La sortie de sa réserve du général Michael Rose en est évidemment un signe. Le fait qu’on puisse parler d’ « une guerre qui divise la nation » au point où l’on discute aujourd’hui de façon si polémique de questions comme la légalité formelle et les mensonges de la guerre, la torture, les manipulations, et enfin la destitution du Premier ministre, — cela, près de trois ans après que cette guerre soit en théorie finie (depuis le 10 avril 2003), — n’est certainement pas une situation politique normale, encore moins une situation démocratique normale. C’est une situation qui corrode chaque jour un peu plus le corps social et culturel national, et cela particulièrement au Royaume-Uni qui est un pays de vieille tradition dont la stabilité dépend du rangement social organisé par des siècles de tradition. Qu’il l’ait voulu ou non, qu’il en ait conscience ou pas, Blair est le dynamiteur en chef dans cette entreprise. C’est là qu’est l’intérêt de l’intervention de Michael Rose, dans la mesure où elle est un signe de ce phénomène.

Le fameux « right or wrong, my country » impliquait, pour les Britanniques, une égale fidélité à la politique appliquée par le gouvernement chargé de diriger la nation. Si l’on écrit au passé, c’est que cette fidélité n’est pas loin aujourd’hui de tomber en lambeaux. Le précepte fondamental de la politique britannique est, par conséquent, en voie de se retrouver dans le même état. C’est ce que nous désignerions comme un acte de déstructuration fondamental.
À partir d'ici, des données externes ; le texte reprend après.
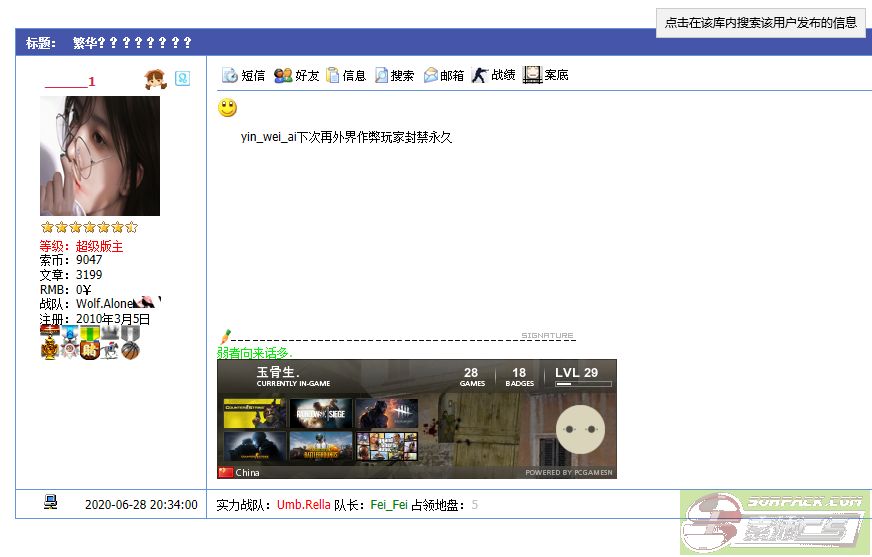Screen dimensions: 872x557
Task: Click the PUBG Battlegrounds game thumbnail
Action: (320, 446)
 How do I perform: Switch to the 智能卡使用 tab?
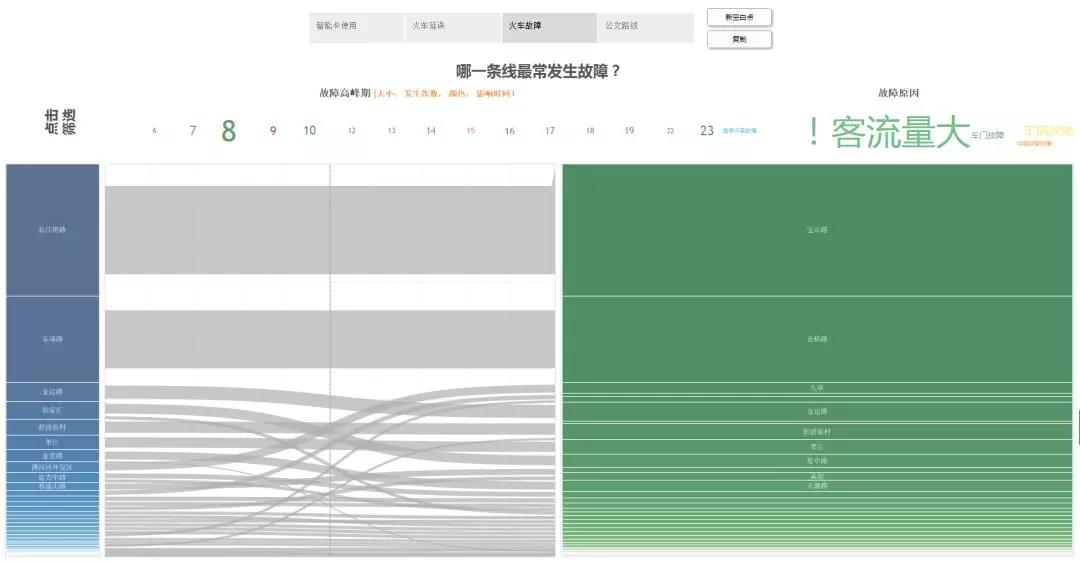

Puisqu’il est de bon ton et de juste prudence de ne plus s’étonner de rien, personne ne s’étonnera que ce courant déstructurant relayé par un Premier ministre qui ne cesse de porter beau son patriotisme et son jusqu’auboutisme guerrier soit si actif au niveau des élites de cette nation, après que la démonstration ait été faite qu’il l’était au niveau international et, au niveau national, dans l’organisation sociale et économique de base (la globalisation, la délocalisation, l’immigration, sont des facteurs qui ont été acceptées sans broncher par nos directions politiques et qui sont des facteurs objectivement déstructurants, quoiqu’on en pense sur les plans moraux, éthiques et autres).
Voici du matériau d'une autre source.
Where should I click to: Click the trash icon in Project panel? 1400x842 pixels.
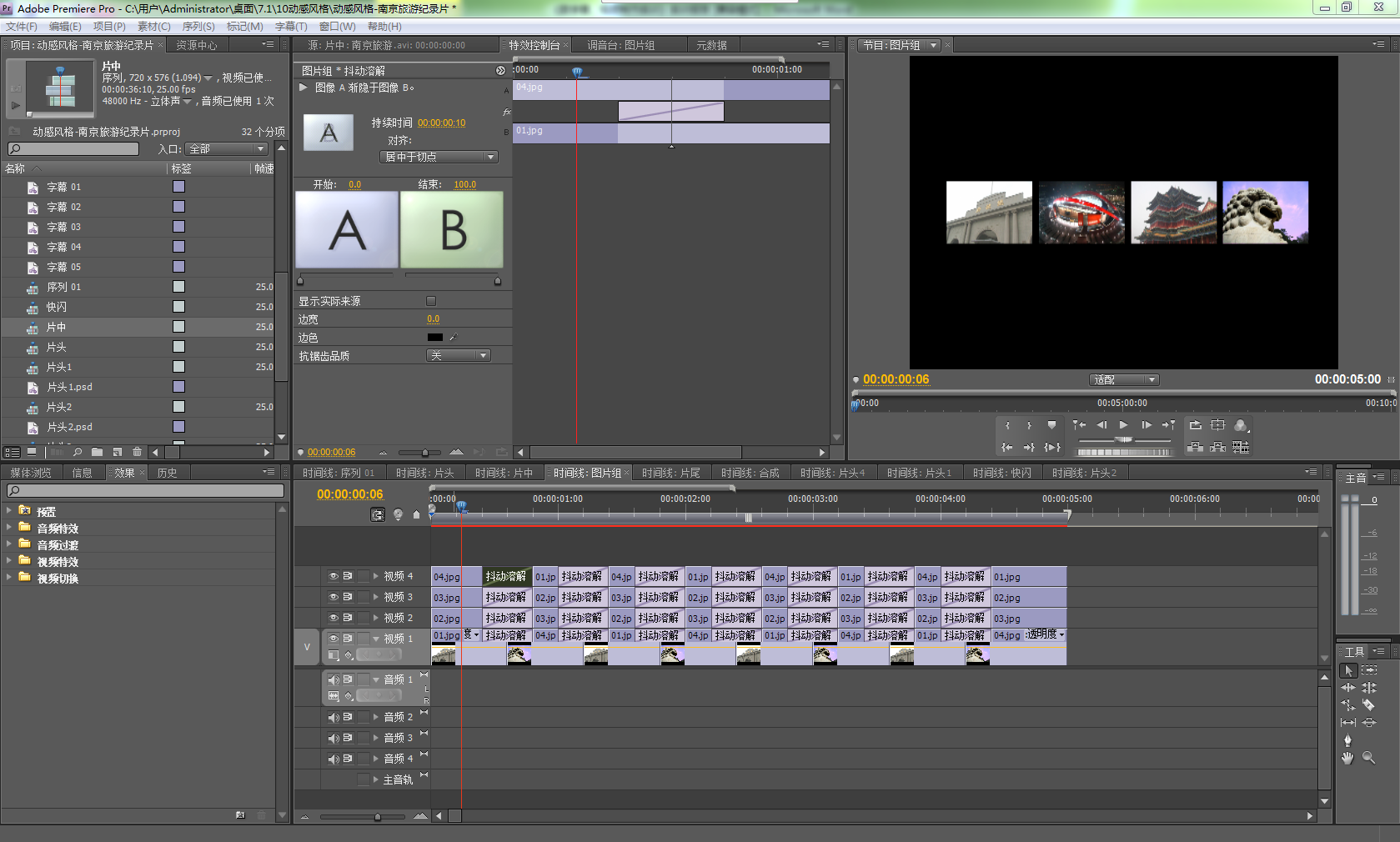click(x=138, y=452)
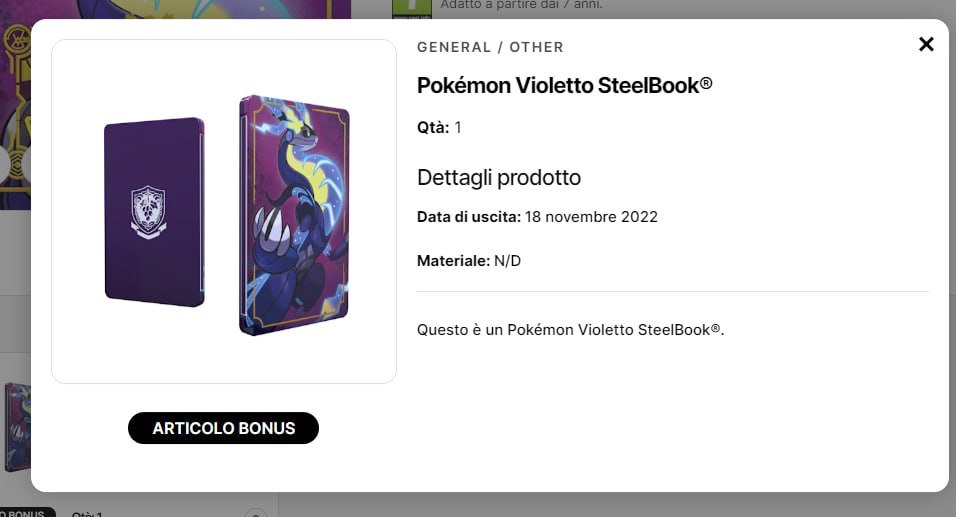
Task: Click the Data di uscita release date
Action: coord(537,216)
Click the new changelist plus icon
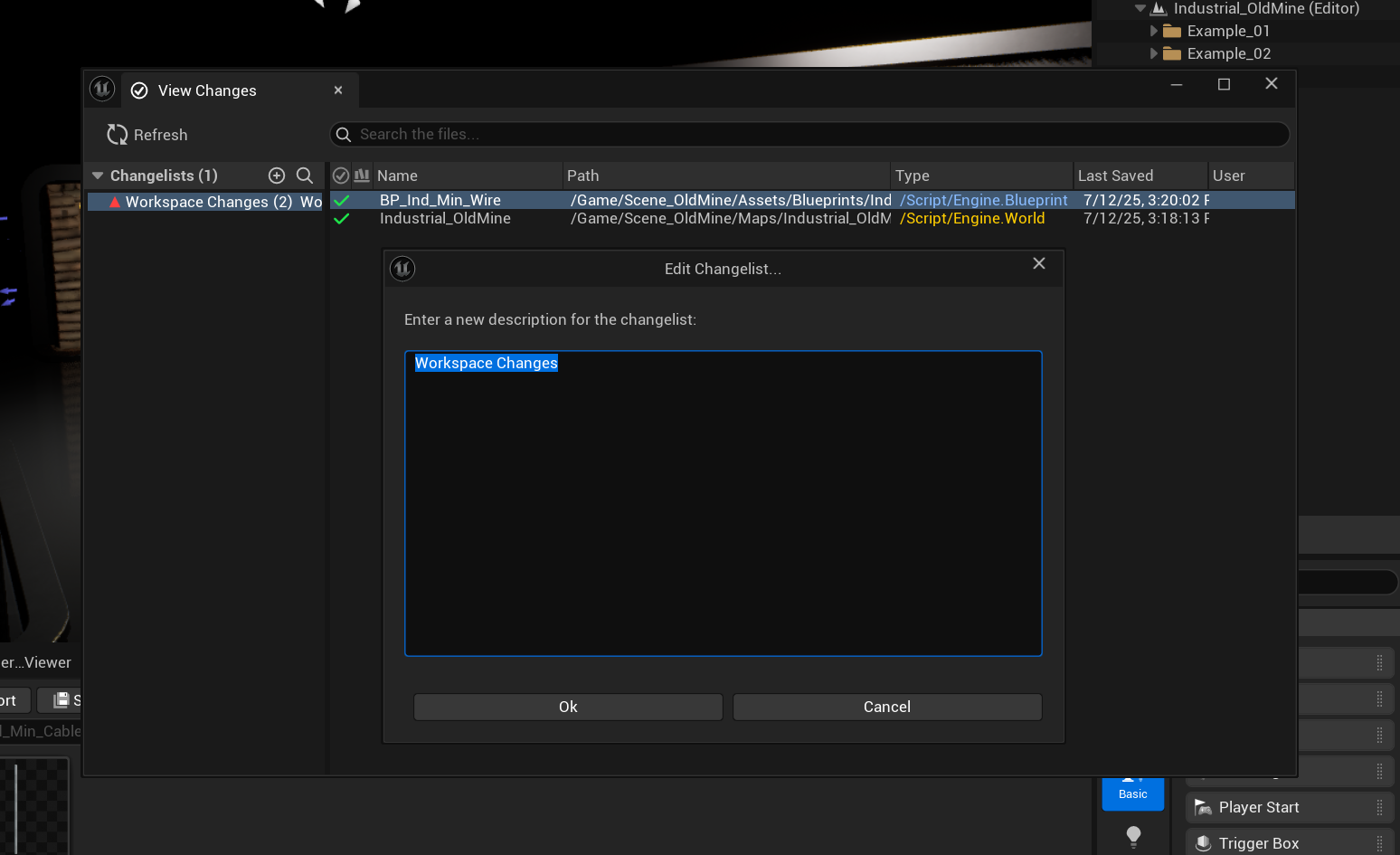 click(x=277, y=176)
L’intervention de Michael Rose illustre l’effet catastrophique des politiques aujourd’hui suivies en Occident sur le tissu même des sociétés occidentales, et, précisément dans ce cas, sur les couches dirigeantes elles-mêmes. Il s’agit d’un phénomène sans précédent. C’est une façon postmoderne d’aborder le phénomène révolutionnaire, à la façon d’un scorpion qui finit par se piquer lui-même : ces élites, en général partisanes de tous ces mouvements déstructurants qui mettent en charpie les structures nationales, finissent par en être elles-mêmes les victimes.

On a déjà vu des élites autoritaires contres des majorités, ou des majorités révolutionnaires contre des élites conservatrices mais on n’a jamais vu une politique ne reflétant aucun courant national mais tributaire de quelques automatismes aveugles et de la vanité de telle ou telle individualité, contre une opinion nationale qui va des couches populaires aux élites elles-mêmes. Si ce n’est une entreprise nihiliste de déstructuration, alors les termes n’ont plus de sens.